Rising sea levels across the world may mean that all of the Arctic ice may be free by 2030, scientists have warned urging immediate action to tackle climate change.
According to a report in ENN (Environmental News Network), researchers were astounded when, in the fall of 2007, they discovered that the year-round ice pack in the Arctic Ocean had lost some 20 percent of its mass in just two years, setting a new record low since satellite imagery began documenting the terrain in 1978.
This massive reduction has allowed an ice-free shipping lane to open through the fabled Northwest Passage along northern Canada, Alaska and Greenland.

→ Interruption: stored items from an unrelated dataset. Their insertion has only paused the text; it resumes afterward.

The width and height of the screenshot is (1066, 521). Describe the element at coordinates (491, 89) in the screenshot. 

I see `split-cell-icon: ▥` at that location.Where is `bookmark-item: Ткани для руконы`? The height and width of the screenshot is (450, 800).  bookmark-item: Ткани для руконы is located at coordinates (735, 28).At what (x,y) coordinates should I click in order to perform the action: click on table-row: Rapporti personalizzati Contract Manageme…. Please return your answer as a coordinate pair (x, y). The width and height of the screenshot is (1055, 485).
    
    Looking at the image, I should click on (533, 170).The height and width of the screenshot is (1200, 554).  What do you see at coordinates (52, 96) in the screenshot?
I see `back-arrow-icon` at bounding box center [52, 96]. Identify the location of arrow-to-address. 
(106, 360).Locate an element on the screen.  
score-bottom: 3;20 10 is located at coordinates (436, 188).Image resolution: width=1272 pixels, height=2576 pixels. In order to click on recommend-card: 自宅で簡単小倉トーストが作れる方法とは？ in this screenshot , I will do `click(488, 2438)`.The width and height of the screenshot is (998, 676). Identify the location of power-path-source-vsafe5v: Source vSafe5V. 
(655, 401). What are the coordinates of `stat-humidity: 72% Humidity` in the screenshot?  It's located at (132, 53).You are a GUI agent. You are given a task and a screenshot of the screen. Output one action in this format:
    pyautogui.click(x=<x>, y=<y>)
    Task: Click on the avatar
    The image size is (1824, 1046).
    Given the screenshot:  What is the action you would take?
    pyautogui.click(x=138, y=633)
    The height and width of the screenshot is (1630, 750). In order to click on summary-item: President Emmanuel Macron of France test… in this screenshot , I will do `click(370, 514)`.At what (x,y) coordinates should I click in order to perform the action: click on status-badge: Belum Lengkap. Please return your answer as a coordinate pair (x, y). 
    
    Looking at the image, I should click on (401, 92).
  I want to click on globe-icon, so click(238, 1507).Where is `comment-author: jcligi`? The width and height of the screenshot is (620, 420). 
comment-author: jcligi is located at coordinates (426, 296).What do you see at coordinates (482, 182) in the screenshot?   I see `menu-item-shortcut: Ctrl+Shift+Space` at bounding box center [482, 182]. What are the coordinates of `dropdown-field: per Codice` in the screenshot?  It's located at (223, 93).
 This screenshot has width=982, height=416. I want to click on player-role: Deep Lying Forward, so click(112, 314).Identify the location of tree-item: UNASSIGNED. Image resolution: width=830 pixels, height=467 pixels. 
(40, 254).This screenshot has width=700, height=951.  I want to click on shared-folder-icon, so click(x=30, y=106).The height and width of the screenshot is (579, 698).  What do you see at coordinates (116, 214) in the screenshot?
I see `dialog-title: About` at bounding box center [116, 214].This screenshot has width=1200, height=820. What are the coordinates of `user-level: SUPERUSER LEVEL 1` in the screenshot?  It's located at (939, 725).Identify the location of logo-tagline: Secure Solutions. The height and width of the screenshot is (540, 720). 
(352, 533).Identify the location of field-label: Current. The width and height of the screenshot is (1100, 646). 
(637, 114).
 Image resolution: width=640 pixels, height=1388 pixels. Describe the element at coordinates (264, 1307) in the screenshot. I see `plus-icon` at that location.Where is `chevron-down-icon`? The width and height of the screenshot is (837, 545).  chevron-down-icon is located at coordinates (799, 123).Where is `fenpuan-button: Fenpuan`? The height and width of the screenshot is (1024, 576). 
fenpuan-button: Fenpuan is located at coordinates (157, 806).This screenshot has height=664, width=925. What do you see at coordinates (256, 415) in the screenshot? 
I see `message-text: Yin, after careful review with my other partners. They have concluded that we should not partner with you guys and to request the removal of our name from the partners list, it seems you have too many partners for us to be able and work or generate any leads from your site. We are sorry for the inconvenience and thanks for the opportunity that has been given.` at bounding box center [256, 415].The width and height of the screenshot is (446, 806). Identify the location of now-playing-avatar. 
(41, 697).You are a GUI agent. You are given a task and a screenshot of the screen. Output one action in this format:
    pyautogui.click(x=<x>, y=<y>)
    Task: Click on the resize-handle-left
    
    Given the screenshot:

While the shipping industry, which now has easy northern access between the Atlantic and Pacific oceans, may be cheering this "natural" development, scientists worry about the impact of the resulting rise in sea levels around the world.
With about a third of the world's population living within 300 feet of an ocean coastline, sea level rise is a big deal.
According to the Intergovernmental Panel on Climate Change, made up of leading climate scientists, sea levels have risen some 3.1 millimeters per year since 1993.
The World Wildlife Fund (WWF) reports that low-lying island nations, especially in equatorial regions, have been hardest hit by this phenomenon, and some are threatened with total disappearance. Rising seas have already swallowed up two uninhabited islands in the Central Pacific.